AVAILABLE RECORDS.
=== Section Start ===

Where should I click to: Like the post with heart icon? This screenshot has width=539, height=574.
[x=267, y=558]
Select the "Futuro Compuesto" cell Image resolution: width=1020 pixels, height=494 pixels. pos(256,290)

=== Section End ===
=== Section Start ===

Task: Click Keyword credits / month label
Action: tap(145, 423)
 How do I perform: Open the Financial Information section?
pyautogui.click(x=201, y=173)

=== Section End ===

Above are some records; copy exactly the lines from the one with "Where should I" through the one with "height=494 pixels. pos(256,290)", both included, and no others.

Where should I click to: Like the post with heart icon? This screenshot has width=539, height=574.
[x=267, y=558]
Select the "Futuro Compuesto" cell Image resolution: width=1020 pixels, height=494 pixels. pos(256,290)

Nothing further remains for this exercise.